The correct answer to the OP is the one already given: The set of lines through the center of a circle and the set of lines through the center of a sphere have the same cardinality, meaning that, with a little work, you can establish a one-to-one correspondence (a bijection) between them. That is, they are the same “size” of infinity. They also have the same cardinality as the real numbers \mathbb R, the plane \mathbb{R}^2, any n-dimensional space \mathbb R^n, and the surface of a sphere of any dimension (sorry @Exapno_Mapcase, there is no difference in cardinality between the surfaces of the various spheres).

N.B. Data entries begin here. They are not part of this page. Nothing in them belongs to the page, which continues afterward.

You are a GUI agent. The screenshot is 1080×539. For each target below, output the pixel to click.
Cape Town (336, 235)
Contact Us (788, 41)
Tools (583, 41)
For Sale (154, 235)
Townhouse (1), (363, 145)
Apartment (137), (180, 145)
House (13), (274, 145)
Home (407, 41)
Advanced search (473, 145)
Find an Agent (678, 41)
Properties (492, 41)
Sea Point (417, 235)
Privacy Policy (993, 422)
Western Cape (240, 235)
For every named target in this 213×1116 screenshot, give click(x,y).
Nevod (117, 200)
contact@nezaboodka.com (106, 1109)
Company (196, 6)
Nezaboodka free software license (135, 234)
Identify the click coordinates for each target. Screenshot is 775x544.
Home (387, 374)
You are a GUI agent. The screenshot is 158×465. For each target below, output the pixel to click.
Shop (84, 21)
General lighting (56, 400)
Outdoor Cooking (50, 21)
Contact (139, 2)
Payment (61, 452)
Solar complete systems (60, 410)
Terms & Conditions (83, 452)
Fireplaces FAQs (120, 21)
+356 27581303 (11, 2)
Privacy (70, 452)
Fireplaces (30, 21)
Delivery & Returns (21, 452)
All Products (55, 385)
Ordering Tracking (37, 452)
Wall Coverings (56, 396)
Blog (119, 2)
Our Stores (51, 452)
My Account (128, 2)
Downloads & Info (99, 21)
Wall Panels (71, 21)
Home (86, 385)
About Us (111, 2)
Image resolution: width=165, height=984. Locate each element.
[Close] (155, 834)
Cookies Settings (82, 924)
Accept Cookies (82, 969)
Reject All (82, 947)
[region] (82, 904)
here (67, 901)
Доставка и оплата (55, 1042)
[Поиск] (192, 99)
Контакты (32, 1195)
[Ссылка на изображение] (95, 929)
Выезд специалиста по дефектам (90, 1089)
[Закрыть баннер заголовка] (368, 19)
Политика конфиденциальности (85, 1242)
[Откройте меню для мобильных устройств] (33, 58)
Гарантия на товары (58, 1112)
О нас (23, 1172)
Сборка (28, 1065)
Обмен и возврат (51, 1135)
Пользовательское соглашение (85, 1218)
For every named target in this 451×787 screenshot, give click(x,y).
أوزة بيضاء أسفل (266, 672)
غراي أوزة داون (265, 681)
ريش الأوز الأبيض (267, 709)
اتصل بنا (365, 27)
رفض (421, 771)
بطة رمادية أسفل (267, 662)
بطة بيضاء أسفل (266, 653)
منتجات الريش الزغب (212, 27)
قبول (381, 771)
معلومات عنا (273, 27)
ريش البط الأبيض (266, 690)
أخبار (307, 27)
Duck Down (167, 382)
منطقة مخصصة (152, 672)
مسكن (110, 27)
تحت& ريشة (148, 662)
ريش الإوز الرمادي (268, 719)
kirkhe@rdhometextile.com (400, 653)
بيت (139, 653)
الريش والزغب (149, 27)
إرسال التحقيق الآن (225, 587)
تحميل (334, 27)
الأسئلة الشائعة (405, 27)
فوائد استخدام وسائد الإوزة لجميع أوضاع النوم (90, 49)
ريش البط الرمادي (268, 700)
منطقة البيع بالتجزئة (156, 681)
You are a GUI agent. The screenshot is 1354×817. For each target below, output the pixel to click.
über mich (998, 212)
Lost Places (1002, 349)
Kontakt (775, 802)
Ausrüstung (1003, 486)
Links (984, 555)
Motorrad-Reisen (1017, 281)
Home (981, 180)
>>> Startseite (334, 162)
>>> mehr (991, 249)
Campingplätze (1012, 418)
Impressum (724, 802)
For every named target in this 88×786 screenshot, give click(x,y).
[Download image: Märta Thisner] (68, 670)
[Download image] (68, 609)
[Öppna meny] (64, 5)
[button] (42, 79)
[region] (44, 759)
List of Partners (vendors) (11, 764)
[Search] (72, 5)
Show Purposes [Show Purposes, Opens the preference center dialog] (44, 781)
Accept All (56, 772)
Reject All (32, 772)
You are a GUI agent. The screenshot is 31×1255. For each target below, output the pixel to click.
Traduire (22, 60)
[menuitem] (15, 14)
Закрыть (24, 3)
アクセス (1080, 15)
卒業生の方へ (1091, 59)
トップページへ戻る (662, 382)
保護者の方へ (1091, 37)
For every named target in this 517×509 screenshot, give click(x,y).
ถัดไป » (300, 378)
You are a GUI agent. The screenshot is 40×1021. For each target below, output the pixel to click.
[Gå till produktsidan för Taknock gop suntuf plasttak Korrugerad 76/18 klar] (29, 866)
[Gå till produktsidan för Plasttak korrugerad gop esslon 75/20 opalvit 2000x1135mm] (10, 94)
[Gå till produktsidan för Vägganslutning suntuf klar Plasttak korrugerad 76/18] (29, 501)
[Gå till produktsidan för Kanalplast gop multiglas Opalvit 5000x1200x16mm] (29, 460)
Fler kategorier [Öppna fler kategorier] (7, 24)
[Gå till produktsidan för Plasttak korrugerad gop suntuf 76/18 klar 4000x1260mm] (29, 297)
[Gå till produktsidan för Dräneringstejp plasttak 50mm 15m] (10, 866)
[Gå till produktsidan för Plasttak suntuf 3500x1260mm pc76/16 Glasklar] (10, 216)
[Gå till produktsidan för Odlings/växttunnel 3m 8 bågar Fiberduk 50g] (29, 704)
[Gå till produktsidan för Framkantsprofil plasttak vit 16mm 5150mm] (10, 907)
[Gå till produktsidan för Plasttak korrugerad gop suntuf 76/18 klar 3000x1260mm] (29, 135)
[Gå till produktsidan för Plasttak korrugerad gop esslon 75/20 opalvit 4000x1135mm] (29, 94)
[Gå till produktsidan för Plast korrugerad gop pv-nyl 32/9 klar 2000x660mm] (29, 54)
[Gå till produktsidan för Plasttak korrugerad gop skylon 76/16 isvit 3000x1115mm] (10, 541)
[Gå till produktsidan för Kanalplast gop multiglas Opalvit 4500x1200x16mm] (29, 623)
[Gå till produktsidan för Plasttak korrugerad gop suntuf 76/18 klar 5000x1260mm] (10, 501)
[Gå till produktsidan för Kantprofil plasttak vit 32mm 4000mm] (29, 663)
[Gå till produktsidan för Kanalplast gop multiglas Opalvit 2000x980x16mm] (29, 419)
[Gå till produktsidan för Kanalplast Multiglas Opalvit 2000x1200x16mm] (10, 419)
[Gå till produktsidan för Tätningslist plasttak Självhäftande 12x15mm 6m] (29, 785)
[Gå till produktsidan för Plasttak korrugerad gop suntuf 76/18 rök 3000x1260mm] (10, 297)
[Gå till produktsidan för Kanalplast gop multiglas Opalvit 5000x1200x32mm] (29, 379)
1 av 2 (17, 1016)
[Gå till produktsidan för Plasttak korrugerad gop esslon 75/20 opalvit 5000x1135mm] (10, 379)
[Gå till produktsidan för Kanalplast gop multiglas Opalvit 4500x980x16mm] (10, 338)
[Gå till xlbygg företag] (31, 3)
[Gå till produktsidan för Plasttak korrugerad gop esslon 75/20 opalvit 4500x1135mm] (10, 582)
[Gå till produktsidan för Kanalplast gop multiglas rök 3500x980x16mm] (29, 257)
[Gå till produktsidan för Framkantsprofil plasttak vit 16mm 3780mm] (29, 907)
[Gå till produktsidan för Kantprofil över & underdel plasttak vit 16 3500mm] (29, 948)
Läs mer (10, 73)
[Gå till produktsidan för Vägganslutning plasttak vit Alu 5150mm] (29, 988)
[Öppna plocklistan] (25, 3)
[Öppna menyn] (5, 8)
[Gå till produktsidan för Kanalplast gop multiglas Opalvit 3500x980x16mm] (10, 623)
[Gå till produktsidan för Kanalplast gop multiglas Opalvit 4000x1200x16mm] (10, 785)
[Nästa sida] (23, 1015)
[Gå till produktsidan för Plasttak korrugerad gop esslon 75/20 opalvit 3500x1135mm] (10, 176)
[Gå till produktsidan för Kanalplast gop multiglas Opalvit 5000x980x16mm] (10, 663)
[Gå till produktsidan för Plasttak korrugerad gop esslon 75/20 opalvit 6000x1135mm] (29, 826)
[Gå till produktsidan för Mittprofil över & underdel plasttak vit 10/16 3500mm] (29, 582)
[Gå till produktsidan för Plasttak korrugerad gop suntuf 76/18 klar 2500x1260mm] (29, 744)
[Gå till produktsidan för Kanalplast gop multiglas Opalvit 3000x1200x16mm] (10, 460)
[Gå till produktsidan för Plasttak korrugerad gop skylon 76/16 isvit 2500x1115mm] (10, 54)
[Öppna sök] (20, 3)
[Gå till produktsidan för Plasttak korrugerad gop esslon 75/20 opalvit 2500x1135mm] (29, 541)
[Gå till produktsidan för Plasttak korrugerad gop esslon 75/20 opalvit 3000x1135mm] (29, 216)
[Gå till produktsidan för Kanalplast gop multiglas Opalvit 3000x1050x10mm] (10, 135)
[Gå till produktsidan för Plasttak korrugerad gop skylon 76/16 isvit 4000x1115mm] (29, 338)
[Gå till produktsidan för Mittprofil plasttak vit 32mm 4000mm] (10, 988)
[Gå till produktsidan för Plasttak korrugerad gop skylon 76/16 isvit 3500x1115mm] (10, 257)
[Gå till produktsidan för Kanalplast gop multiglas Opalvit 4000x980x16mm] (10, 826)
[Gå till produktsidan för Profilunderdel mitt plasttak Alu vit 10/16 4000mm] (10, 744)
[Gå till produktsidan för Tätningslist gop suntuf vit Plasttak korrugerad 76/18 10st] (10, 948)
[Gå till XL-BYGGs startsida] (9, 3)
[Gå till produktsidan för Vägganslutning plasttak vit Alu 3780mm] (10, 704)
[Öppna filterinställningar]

That having been answered, let me confuse things by giving a way in which the sets of lines through the center of a circle and the center of a sphere have different sizes. These sets have “shapes,” or topologies. A line through the center of a circle can be identified with the two antipodal points through which it crosses the circle, so we can think of the set of such lines as the circle itself with opposite points identified, which just gives you another circle. Similarly, a line through the center of a sphere can be identified with the two antipodal points where it crosses the sphere, and the set of such lines can be thought of as the sphere with opposite points identified. That doesn’t give you another sphere, it gives what’s called a projective plane. (We know it’s not a sphere because it contains, for example, a copy of the Möbius strip.)
The circle and the projective plane are examples of manifolds, shapes that look locally like pieces of a line, a plane, 3-space, or n-dimensional space \mathbb R^n in general. The surface of a sphere is another example of a 2-dimensional manifold: If you’re standing on the surface and can see only a short distance, it looks flat to you, like a piece of a plane, you don’t see the whole thing curve over on itself.
But manifolds have well-defined dimension: A circle is 1-dimensional and the projective plane is 2-dimensional, and it turns out that you cannot define a continuous bijection between them because of that. It’s in that sense that you might want to say that the two sets have different sizes. They have the same cardinality, but not the same dimension.
Moral: When you’re comparing sizes of things, you have to be very careful to say what you mean by “size.”